> What you are asked to do:
Give back exactly the lines of the material below, starting with the line with "868x502 pixels." and going on through the line with "This screenshot has".

> The records:
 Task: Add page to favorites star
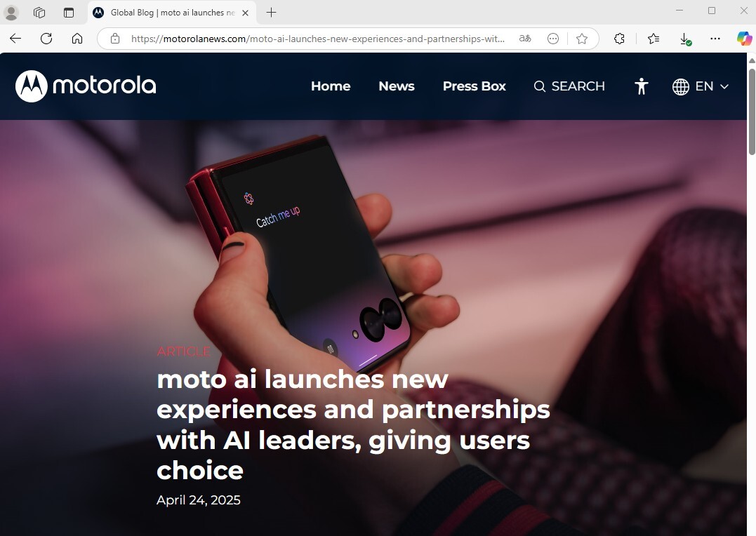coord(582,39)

---

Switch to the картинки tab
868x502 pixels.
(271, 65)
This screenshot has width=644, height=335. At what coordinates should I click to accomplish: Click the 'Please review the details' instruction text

> Answer space:
868x502 pixels.
(271, 65)
This screenshot has width=644, height=335. At what coordinates should I click to accomplish: Click the 'Please review the details' instruction text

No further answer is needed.